Ему было стыдно. У него горело лицо. Он вернется на «Бруски» и будет жить по-другому, совсем по-другому. Он покается перед Стешкой во всем, и она простит его – она добрая, а ему только этого и надо, только этого. Стешка оттолкнула его – лопнула последняя зацепка, и он не знал, что ему делать, чувствуя себя совсем чужим, незванным гостем на пиру. Бежать отсюда? И бежать не может: он еще надеется – Стешка вернется к нему или по крайней мере скажет, что с ней стряслось там, на горе.
В коммуне о Яшке знали уже все.
Первым к нему подбежал Шлёнка и, чему-то радуясь, протянул руку.
– Мое почтение тебе, Яков Егорыч, друг ты мой. Что? На побывку пришел?
– Совсем.
– Совсем? – спросил удивленный Шлёнка.
Они помолчали. Яшка смотрел в поле, на Богданова и Стешку.
«С ним спуталась, – решил он, глядя на Богданова. – Нашла… Кто это такой?»
Шлёнка первое время не знал, о чем заговорить, затем, желая угодить Яшке, шепнул:
– С дражайшей-то виделся? Эх, как она один раз при мне Кирилла Сенафонтыча оборвала! Он, знашь-ка, дескать, баба холостая, в охоте, подкатил к ней. «Помолодела, слышь, ты…» – и все такое. Она его и обрезала, – аж у меня в ушах зашумело. Вот баба: закон мужа блюла!

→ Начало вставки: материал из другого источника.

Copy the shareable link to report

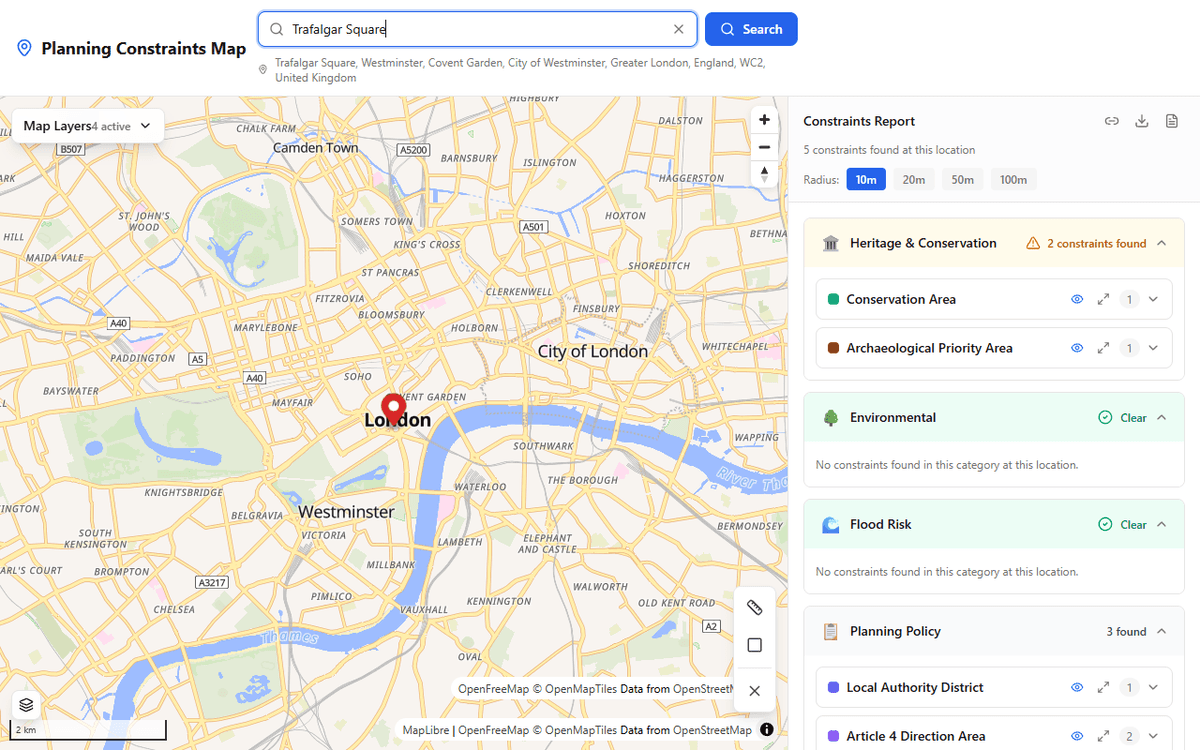pyautogui.click(x=1111, y=121)
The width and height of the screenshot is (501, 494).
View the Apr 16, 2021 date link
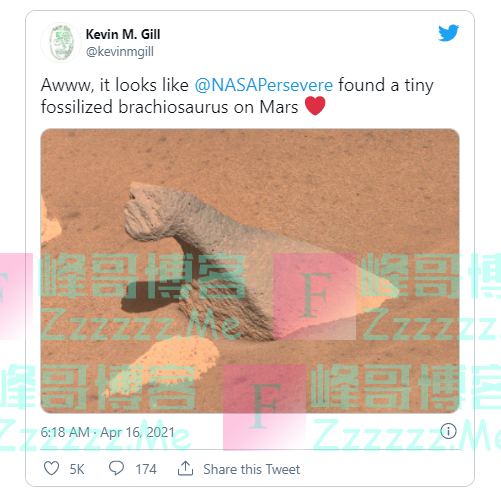[138, 432]
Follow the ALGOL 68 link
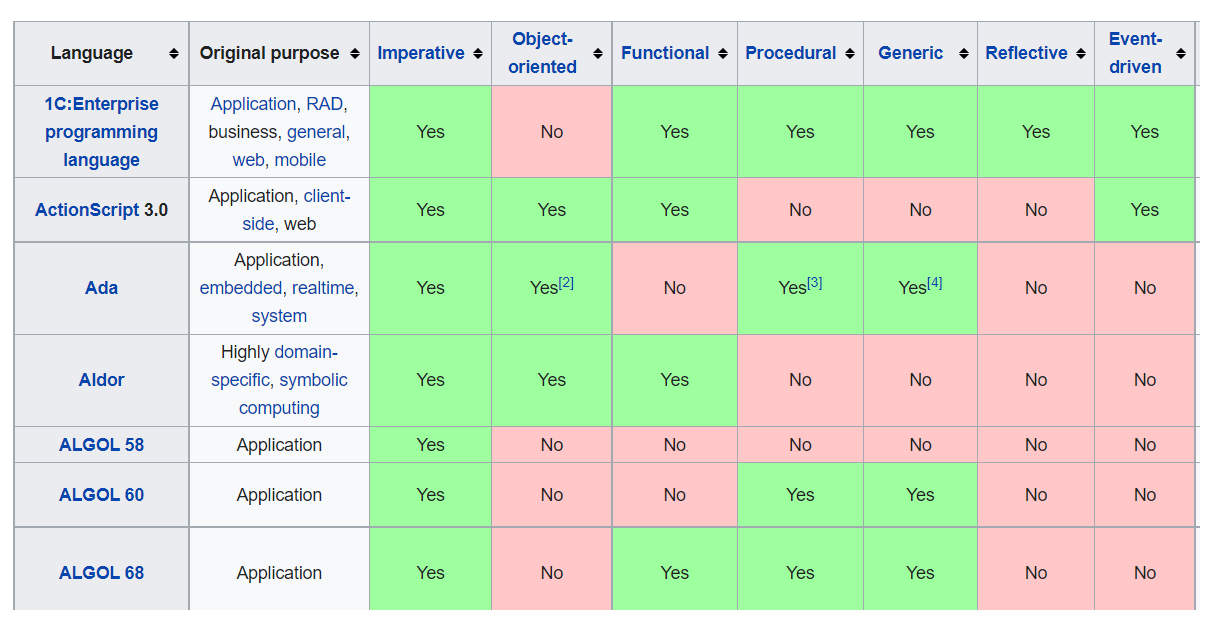Screen dimensions: 1218x631 click(101, 573)
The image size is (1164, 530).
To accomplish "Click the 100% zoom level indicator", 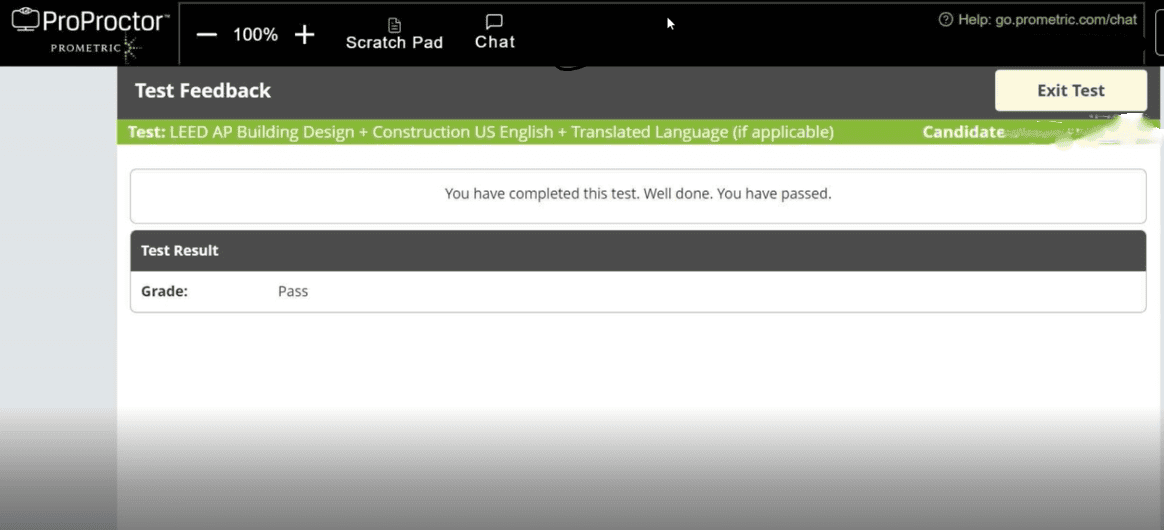I will pyautogui.click(x=255, y=35).
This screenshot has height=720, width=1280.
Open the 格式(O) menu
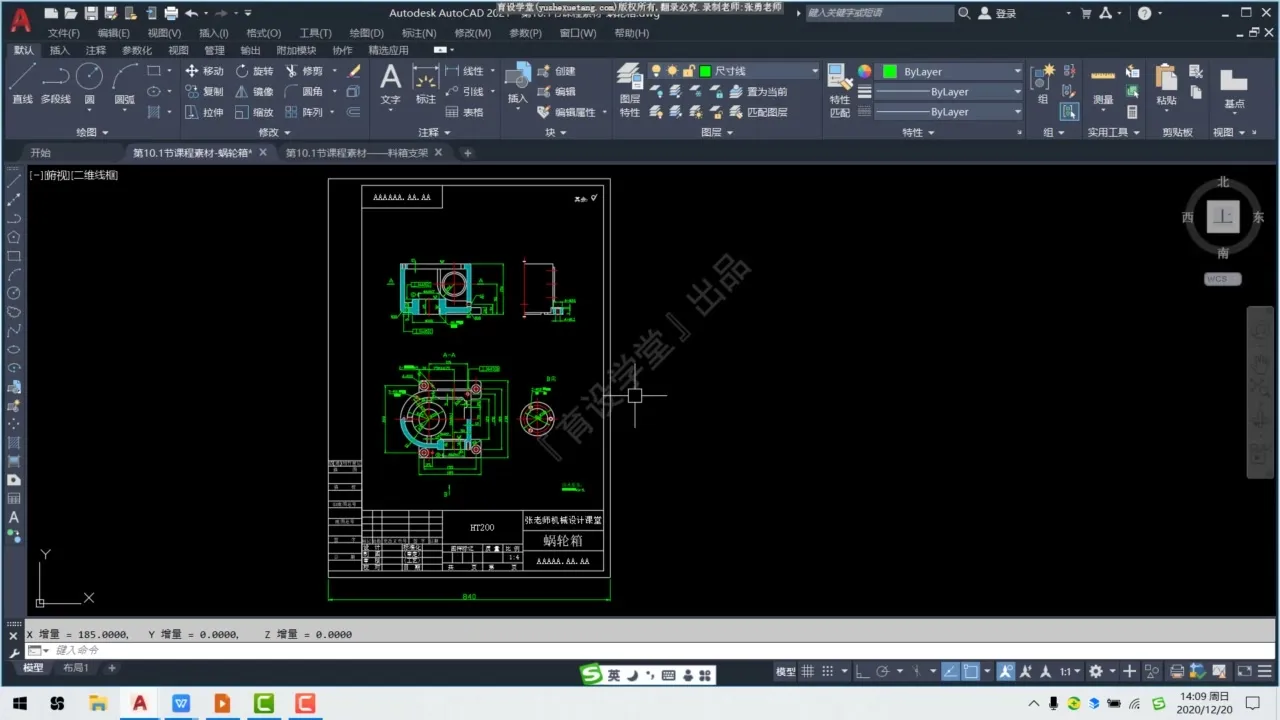pyautogui.click(x=263, y=33)
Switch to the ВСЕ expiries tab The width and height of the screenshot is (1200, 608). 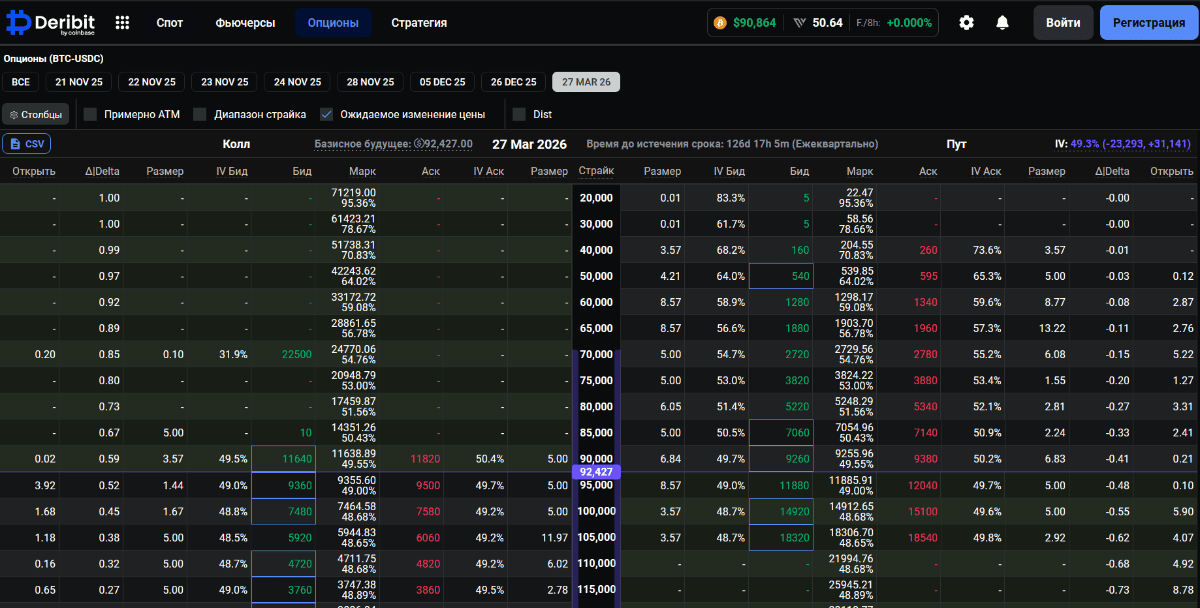(21, 82)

– Да-а? Блюла, говоришь, и ничего?
– Ну! Что говорить. Мы ведь как на ладошке живем: всех видать…
«Что же с ней там, на горе-то стряслось?» – успокаиваясь, подумал Яшка и, понимая, что глупо об этом спрашивать, все-таки не мог оторваться от Шлёнки.
– С Богдановым? Да он у нас до баб-то… и не нюхает… Это агроном… Чудила, страх!
Яшка раздраженно повел ухом на крик. К нему двигались коммунары.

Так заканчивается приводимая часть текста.